◆ Goal
Recast every line of the entries below as a Markdown table with two columns, Row and Line, numbering the rows in order. Leave out blank lines.

******************************

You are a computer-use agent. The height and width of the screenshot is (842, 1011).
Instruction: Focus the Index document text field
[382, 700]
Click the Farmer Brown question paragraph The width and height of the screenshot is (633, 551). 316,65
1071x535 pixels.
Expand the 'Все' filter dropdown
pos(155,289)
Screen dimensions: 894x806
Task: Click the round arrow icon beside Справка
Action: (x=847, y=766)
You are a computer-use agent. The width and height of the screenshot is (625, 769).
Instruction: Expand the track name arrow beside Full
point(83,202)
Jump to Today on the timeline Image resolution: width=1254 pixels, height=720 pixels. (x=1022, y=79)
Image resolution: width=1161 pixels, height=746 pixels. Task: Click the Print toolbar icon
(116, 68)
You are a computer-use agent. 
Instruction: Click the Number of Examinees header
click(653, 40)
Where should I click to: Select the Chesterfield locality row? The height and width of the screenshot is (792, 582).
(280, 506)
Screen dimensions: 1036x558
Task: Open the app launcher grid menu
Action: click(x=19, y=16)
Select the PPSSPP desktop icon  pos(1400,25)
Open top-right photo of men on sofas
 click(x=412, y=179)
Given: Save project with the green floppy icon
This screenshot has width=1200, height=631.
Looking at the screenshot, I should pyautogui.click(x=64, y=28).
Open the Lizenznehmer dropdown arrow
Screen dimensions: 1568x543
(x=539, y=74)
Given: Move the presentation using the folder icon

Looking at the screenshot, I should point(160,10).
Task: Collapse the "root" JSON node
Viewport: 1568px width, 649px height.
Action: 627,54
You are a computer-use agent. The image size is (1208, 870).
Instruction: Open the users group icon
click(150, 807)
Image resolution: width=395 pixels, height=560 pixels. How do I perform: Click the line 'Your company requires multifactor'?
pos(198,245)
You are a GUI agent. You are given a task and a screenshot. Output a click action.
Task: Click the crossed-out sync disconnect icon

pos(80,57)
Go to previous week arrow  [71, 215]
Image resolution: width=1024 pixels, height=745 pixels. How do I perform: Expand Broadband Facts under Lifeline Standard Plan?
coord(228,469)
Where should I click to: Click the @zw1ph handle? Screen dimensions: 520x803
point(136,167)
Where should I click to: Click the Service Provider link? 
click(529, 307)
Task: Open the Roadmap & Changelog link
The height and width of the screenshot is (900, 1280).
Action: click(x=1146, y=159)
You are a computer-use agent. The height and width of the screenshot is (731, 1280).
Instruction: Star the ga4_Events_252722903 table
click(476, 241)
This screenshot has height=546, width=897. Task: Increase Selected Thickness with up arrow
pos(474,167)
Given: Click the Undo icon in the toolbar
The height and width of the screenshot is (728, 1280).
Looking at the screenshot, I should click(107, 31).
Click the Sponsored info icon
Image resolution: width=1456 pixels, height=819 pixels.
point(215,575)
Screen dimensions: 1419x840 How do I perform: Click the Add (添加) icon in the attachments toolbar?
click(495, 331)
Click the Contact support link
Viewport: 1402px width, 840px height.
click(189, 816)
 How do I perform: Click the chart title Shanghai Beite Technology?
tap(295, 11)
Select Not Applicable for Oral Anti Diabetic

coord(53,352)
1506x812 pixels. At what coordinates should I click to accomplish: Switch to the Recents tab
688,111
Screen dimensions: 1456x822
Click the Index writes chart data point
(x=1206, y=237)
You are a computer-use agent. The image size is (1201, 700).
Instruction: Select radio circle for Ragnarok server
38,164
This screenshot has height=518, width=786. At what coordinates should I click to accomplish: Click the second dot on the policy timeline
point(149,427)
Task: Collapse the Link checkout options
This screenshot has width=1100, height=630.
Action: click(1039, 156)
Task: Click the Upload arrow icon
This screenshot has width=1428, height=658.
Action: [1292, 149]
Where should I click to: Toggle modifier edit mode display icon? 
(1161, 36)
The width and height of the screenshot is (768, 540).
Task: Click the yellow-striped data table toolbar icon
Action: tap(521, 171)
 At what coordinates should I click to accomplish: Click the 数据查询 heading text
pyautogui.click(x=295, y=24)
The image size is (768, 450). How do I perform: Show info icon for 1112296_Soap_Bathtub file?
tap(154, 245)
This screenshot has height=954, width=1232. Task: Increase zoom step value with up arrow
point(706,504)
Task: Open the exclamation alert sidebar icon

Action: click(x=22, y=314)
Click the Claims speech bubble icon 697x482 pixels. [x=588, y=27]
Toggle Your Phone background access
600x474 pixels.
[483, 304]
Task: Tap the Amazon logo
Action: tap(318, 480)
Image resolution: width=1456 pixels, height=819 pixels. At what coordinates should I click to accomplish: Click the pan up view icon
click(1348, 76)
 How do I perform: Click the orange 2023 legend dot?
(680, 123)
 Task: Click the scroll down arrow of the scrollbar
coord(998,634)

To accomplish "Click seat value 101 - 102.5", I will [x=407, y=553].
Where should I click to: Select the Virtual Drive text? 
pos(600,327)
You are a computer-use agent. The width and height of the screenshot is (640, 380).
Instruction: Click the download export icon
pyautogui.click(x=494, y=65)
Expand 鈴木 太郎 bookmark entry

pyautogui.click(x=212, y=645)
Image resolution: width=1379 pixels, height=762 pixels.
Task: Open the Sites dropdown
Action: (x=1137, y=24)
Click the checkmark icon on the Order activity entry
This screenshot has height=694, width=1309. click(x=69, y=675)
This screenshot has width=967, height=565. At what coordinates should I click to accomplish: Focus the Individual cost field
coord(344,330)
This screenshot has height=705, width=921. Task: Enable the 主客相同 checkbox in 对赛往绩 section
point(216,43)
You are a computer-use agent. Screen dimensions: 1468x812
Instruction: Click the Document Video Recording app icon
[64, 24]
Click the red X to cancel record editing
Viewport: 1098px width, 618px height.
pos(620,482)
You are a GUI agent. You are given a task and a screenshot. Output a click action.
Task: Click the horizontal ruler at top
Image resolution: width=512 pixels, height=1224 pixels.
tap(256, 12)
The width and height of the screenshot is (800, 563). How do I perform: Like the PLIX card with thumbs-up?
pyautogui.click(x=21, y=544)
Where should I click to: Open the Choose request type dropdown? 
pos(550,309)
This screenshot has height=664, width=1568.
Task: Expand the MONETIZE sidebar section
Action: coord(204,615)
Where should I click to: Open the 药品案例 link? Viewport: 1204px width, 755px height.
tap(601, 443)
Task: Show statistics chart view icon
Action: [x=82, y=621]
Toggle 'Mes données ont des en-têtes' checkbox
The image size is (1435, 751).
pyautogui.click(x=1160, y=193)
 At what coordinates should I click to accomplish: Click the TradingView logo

******************************

◆ Answer to the exercise
| Row | Line |
|---|---|
| 1 | You are a computer-use agent. The height and width of the screenshot is (842, 1011). |
| 2 | Instruction: Focus the Index document text field |
| 3 | [382, 700] |
| 4 | Click the Farmer Brown question paragraph The width and height of the screenshot is (633, 551). 316,65 |
| 5 | 1071x535 pixels. |
| 6 | Expand the 'Все' filter dropdown |
| 7 | pos(155,289) |
| 8 | Screen dimensions: 894x806 |
| 9 | Task: Click the round arrow icon beside Справка |
| 10 | Action: (x=847, y=766) |
| 11 | You are a computer-use agent. The width and height of the screenshot is (625, 769). |
| 12 | Instruction: Expand the track name arrow beside Full |
| 13 | point(83,202) |
| 14 | Jump to Today on the timeline Image resolution: width=1254 pixels, height=720 pixels. (x=1022, y=79) |
| 15 | Image resolution: width=1161 pixels, height=746 pixels. Task: Click the Print toolbar icon |
| 16 | (116, 68) |
| 17 | You are a computer-use agent.  |
| 18 | Instruction: Click the Number of Examinees header |
| 19 | click(653, 40) |
| 20 | Where should I click to: Select the Chesterfield locality row? The height and width of the screenshot is (792, 582). |
| 21 | (280, 506) |
| 22 | Screen dimensions: 1036x558 |
| 23 | Task: Open the app launcher grid menu |
| 24 | Action: click(x=19, y=16) |
| 25 | Select the PPSSPP desktop icon  pos(1400,25) |
| 26 | Open top-right photo of men on sofas |
| 27 |  click(x=412, y=179) |
| 28 | Given: Save project with the green floppy icon |
| 29 | This screenshot has width=1200, height=631. |
| 30 | Looking at the screenshot, I should pyautogui.click(x=64, y=28). |
| 31 | Open the Lizenznehmer dropdown arrow |
| 32 | Screen dimensions: 1568x543 |
| 33 | (x=539, y=74) |
| 34 | Given: Move the presentation using the folder icon |
| 35 | Looking at the screenshot, I should point(160,10). |
| 36 | Task: Collapse the "root" JSON node |
| 37 | Viewport: 1568px width, 649px height. |
| 38 | Action: 627,54 |
| 39 | You are a computer-use agent. The image size is (1208, 870). |
| 40 | Instruction: Open the users group icon |
| 41 | click(150, 807) |
| 42 | Image resolution: width=395 pixels, height=560 pixels. How do I perform: Click the line 'Your company requires multifactor'? |
| 43 | pos(198,245) |
| 44 | You are a GUI agent. You are given a task and a screenshot. Output a click action. |
| 45 | Task: Click the crossed-out sync disconnect icon |
| 46 | pos(80,57) |
| 47 | Go to previous week arrow  [71, 215] |
| 48 | Image resolution: width=1024 pixels, height=745 pixels. How do I perform: Expand Broadband Facts under Lifeline Standard Plan? |
| 49 | coord(228,469) |
| 50 | Where should I click to: Click the @zw1ph handle? Screen dimensions: 520x803 |
| 51 | point(136,167) |
| 52 | Where should I click to: Click the Service Provider link?  |
| 53 | click(529, 307) |
| 54 | Task: Open the Roadmap & Changelog link |
| 55 | The height and width of the screenshot is (900, 1280). |
| 56 | Action: click(x=1146, y=159) |
| 57 | You are a computer-use agent. The height and width of the screenshot is (731, 1280). |
| 58 | Instruction: Star the ga4_Events_252722903 table |
| 59 | click(476, 241) |
| 60 | This screenshot has height=546, width=897. Task: Increase Selected Thickness with up arrow |
| 61 | pos(474,167) |
| 62 | Given: Click the Undo icon in the toolbar |
| 63 | The height and width of the screenshot is (728, 1280). |
| 64 | Looking at the screenshot, I should click(107, 31). |
| 65 | Click the Sponsored info icon |
| 66 | Image resolution: width=1456 pixels, height=819 pixels. |
| 67 | point(215,575) |
| 68 | Screen dimensions: 1419x840 How do I perform: Click the Add (添加) icon in the attachments toolbar? |
| 69 | click(495, 331) |
| 70 | Click the Contact support link |
| 71 | Viewport: 1402px width, 840px height. |
| 72 | click(189, 816) |
| 73 |  How do I perform: Click the chart title Shanghai Beite Technology? |
| 74 | tap(295, 11) |
| 75 | Select Not Applicable for Oral Anti Diabetic |
| 76 | coord(53,352) |
| 77 | 1506x812 pixels. At what coordinates should I click to accomplish: Switch to the Recents tab |
| 78 | 688,111 |
| 79 | Screen dimensions: 1456x822 |
| 80 | Click the Index writes chart data point |
| 81 | (x=1206, y=237) |
| 82 | You are a computer-use agent. The image size is (1201, 700). |
| 83 | Instruction: Select radio circle for Ragnarok server |
| 84 | 38,164 |
| 85 | This screenshot has height=518, width=786. At what coordinates should I click to accomplish: Click the second dot on the policy timeline |
| 86 | point(149,427) |
| 87 | Task: Collapse the Link checkout options |
| 88 | This screenshot has width=1100, height=630. |
| 89 | Action: click(1039, 156) |
| 90 | Task: Click the Upload arrow icon |
| 91 | This screenshot has width=1428, height=658. |
| 92 | Action: [1292, 149] |
| 93 | Where should I click to: Toggle modifier edit mode display icon?  |
| 94 | (1161, 36) |
| 95 | The width and height of the screenshot is (768, 540). |
| 96 | Task: Click the yellow-striped data table toolbar icon |
| 97 | Action: tap(521, 171) |
| 98 |  At what coordinates should I click to accomplish: Click the 数据查询 heading text |
| 99 | pyautogui.click(x=295, y=24) |
| 100 | The image size is (768, 450). How do I perform: Show info icon for 1112296_Soap_Bathtub file? |
| 101 | tap(154, 245) |
| 102 | This screenshot has height=954, width=1232. Task: Increase zoom step value with up arrow |
| 103 | point(706,504) |
| 104 | Task: Open the exclamation alert sidebar icon |
| 105 | Action: click(x=22, y=314) |
| 106 | Click the Claims speech bubble icon 697x482 pixels. [x=588, y=27] |
| 107 | Toggle Your Phone background access |
| 108 | 600x474 pixels. |
| 109 | [483, 304] |
| 110 | Task: Tap the Amazon logo |
| 111 | Action: tap(318, 480) |
| 112 | Image resolution: width=1456 pixels, height=819 pixels. At what coordinates should I click to accomplish: Click the pan up view icon |
| 113 | click(1348, 76) |
| 114 |  How do I perform: Click the orange 2023 legend dot? |
| 115 | (680, 123) |
| 116 |  Task: Click the scroll down arrow of the scrollbar |
| 117 | coord(998,634) |
| 118 | To accomplish "Click seat value 101 - 102.5", I will [x=407, y=553]. |
| 119 | Where should I click to: Select the Virtual Drive text?  |
| 120 | pos(600,327) |
| 121 | You are a computer-use agent. The width and height of the screenshot is (640, 380). |
| 122 | Instruction: Click the download export icon |
| 123 | pyautogui.click(x=494, y=65) |
| 124 | Expand 鈴木 太郎 bookmark entry |
| 125 | pyautogui.click(x=212, y=645) |
| 126 | Image resolution: width=1379 pixels, height=762 pixels. |
| 127 | Task: Open the Sites dropdown |
| 128 | Action: (x=1137, y=24) |
| 129 | Click the checkmark icon on the Order activity entry |
| 130 | This screenshot has height=694, width=1309. click(x=69, y=675) |
| 131 | This screenshot has width=967, height=565. At what coordinates should I click to accomplish: Focus the Individual cost field |
| 132 | coord(344,330) |
| 133 | This screenshot has height=705, width=921. Task: Enable the 主客相同 checkbox in 对赛往绩 section |
| 134 | point(216,43) |
| 135 | You are a computer-use agent. Screen dimensions: 1468x812 |
| 136 | Instruction: Click the Document Video Recording app icon |
| 137 | [64, 24] |
| 138 | Click the red X to cancel record editing |
| 139 | Viewport: 1098px width, 618px height. |
| 140 | pos(620,482) |
| 141 | You are a GUI agent. You are given a task and a screenshot. Output a click action. |
| 142 | Task: Click the horizontal ruler at top |
| 143 | Image resolution: width=512 pixels, height=1224 pixels. |
| 144 | tap(256, 12) |
| 145 | The width and height of the screenshot is (800, 563). How do I perform: Like the PLIX card with thumbs-up? |
| 146 | pyautogui.click(x=21, y=544) |
| 147 | Where should I click to: Open the Choose request type dropdown?  |
| 148 | pos(550,309) |
| 149 | This screenshot has height=664, width=1568. |
| 150 | Task: Expand the MONETIZE sidebar section |
| 151 | Action: coord(204,615) |
| 152 | Where should I click to: Open the 药品案例 link? Viewport: 1204px width, 755px height. |
| 153 | tap(601, 443) |
| 154 | Task: Show statistics chart view icon |
| 155 | Action: [x=82, y=621] |
| 156 | Toggle 'Mes données ont des en-têtes' checkbox |
| 157 | The image size is (1435, 751). |
| 158 | pyautogui.click(x=1160, y=193) |
| 159 |  At what coordinates should I click to accomplish: Click the TradingView logo |